Be patient in trouble, and
Keep on praying.
Romans
12:12 NLT

   
Dear Fairy Godmother,            

My name is Olivia Ibarra and it has been over a year since I have been diagnosed with Acute Mylogenous Leukemia (AML).   I was 14 years old and a freshman at Holy Cross High School.   I was a very active girl who loved to play sports. I literally played all of them, volleyball, basketball, softball, golf and I also ran cross-country and track.   I even went to state with my cross-country and golf team. I was striving academically as well, my parents would not have it any other way.   I couldn’t wait to get to high school and when I got there, I loved and cherished every minute I was there. 

I was an active member at San Alphonsus Catholic Church and St.

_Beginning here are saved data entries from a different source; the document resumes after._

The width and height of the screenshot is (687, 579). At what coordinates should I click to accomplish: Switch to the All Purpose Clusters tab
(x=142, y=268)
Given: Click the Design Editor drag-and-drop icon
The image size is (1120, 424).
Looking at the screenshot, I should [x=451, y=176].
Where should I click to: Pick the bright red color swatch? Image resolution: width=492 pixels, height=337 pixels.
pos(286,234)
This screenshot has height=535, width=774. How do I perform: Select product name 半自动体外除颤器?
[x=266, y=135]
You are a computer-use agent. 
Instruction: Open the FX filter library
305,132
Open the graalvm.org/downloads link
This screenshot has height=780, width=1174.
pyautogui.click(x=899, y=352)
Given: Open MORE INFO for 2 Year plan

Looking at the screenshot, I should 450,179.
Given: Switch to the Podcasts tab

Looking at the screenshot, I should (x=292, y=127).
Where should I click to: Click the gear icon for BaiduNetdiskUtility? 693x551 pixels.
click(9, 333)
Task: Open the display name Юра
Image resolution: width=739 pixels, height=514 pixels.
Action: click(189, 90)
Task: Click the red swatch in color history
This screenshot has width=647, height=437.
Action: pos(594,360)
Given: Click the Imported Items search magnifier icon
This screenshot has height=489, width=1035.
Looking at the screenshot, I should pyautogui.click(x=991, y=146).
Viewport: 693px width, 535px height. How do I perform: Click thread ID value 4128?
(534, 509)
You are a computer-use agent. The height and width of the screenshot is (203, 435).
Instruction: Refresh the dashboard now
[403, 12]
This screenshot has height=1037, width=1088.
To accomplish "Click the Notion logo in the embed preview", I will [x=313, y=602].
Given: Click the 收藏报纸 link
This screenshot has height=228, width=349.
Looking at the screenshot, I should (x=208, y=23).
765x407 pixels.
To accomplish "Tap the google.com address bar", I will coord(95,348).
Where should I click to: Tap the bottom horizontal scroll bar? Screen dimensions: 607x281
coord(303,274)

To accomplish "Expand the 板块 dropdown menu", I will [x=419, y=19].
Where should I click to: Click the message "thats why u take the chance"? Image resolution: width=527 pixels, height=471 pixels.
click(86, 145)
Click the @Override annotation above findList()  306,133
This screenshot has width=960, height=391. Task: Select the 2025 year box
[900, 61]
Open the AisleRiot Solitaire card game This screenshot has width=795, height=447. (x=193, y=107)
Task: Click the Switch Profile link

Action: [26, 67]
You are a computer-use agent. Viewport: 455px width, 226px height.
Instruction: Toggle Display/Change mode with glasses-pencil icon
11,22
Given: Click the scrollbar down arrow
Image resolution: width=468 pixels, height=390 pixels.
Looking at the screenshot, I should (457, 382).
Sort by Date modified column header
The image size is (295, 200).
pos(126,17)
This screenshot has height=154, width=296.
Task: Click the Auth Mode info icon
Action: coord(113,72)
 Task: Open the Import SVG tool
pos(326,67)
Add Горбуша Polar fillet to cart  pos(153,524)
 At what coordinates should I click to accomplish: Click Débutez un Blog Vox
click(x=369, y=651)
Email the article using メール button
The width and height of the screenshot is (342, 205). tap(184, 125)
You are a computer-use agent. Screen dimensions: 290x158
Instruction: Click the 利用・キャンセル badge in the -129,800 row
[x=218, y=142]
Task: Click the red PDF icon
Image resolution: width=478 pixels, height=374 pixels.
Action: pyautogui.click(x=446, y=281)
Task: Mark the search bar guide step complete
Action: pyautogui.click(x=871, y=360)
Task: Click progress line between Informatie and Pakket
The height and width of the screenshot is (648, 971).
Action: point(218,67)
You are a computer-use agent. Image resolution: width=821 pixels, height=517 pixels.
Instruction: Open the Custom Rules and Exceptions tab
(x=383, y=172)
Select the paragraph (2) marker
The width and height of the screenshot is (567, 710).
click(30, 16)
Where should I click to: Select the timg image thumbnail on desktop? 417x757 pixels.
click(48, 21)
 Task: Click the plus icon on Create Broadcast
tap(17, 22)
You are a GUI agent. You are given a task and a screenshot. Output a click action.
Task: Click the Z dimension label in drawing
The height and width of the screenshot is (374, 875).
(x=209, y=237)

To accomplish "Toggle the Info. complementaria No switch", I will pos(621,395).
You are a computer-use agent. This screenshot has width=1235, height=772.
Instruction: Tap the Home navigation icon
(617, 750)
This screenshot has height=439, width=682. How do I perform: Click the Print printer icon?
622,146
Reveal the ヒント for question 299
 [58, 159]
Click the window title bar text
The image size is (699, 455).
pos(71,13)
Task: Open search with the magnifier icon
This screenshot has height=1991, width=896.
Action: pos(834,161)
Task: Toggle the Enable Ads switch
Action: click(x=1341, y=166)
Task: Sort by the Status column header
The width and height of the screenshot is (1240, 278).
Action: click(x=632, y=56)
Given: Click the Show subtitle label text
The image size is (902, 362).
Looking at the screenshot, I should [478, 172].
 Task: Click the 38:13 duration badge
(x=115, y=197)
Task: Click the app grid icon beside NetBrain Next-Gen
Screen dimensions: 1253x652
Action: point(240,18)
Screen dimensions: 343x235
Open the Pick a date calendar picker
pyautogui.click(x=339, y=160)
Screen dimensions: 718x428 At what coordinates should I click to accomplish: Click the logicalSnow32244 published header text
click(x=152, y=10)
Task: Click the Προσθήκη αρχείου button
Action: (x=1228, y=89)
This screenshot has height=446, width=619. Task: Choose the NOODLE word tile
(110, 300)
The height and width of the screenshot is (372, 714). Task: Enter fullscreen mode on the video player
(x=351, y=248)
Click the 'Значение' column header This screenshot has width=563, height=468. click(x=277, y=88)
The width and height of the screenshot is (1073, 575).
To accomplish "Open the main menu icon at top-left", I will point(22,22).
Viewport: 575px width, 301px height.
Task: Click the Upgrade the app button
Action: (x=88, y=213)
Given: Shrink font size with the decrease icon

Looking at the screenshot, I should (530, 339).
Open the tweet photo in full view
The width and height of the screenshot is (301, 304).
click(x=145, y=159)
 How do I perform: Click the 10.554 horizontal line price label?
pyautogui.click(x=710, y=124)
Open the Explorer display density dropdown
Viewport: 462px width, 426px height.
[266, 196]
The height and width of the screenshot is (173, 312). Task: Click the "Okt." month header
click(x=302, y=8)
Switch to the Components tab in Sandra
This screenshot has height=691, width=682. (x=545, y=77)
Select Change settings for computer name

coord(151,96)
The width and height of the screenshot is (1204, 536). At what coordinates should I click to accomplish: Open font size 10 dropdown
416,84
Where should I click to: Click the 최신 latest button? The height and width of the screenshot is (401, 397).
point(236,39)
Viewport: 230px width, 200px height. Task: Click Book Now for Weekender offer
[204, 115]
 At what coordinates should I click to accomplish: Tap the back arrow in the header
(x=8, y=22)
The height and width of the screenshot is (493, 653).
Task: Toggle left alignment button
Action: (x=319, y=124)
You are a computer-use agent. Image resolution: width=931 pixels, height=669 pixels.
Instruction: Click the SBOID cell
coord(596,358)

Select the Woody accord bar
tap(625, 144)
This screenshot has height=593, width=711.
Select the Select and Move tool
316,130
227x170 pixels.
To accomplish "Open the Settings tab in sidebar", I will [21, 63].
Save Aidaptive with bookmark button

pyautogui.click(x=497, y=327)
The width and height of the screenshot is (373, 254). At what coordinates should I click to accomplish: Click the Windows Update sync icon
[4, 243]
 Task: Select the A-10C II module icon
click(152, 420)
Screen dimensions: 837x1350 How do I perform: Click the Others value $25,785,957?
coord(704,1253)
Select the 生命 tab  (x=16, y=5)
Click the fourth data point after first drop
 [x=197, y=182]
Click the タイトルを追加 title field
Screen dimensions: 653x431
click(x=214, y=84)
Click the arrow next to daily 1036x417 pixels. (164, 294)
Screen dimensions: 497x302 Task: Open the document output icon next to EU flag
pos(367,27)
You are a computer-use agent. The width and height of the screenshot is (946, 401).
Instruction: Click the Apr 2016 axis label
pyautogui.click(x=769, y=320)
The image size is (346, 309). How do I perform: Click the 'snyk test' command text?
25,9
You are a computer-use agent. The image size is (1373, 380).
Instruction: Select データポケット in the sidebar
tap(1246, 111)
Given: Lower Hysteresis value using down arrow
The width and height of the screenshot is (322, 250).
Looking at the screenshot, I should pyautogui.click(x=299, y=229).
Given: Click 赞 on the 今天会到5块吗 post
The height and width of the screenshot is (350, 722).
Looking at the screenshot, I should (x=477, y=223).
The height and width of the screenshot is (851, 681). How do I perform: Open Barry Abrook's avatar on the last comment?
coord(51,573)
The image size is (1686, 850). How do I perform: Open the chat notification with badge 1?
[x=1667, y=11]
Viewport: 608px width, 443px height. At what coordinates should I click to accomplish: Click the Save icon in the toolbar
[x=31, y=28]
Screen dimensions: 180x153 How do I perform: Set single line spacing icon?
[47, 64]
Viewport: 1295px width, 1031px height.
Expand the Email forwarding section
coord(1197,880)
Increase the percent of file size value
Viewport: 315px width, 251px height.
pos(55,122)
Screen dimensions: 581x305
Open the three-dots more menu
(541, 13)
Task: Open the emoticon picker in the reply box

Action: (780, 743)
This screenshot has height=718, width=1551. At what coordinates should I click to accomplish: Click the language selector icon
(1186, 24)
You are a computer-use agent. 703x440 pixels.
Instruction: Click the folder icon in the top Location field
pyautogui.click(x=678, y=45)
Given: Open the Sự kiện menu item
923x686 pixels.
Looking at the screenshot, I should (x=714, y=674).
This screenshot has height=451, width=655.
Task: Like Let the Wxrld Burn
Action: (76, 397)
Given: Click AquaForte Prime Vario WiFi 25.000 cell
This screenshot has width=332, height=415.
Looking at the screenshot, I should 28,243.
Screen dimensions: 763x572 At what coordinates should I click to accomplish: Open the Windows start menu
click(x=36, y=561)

Paul’s Catholic Church and very involved with the youth groups.   My mom, tias and I were planning a Quinceanera for me.   I would have dreams of this special day when I would feel like Cinderella, I couldn’t wait for that date to come.   It was very exciting to plan each part of this special day.   It was also a time for me to reflect about becoming a young lady and another opportunity for me to become closer to God. 

But, on April 21, 2007, all of that stopped, I was diagnosed with AML, which is a form of cancer of the blood that affects the body’s ability to fight infection.   This changed my life drastically.   I went from an active student, athlete and self-centered teenager to a pediatric intensive care patient.   I received countless and countless units of blood and platelets, so many tests needed to be taken, so many sleepless nights. I spent an additional 6-8 months in the hospital recovering.   The chemotherapy treatment for AML is intensive and all of it is administered in the hospital and I had to remain there until my body recovered from the effects of the chemotherapy.   I was able to leave the hospital each month, but it was usually only for a few days, then I was right back to begin the next chemotherapy treatment.   The times that I was able to leave the hospital, I was confined to my home, many times I could not even have my friends visit because my immune system was vulnerable.   I was barely living while my friends were living the life I wanted and yearned for during summer vacation and high school.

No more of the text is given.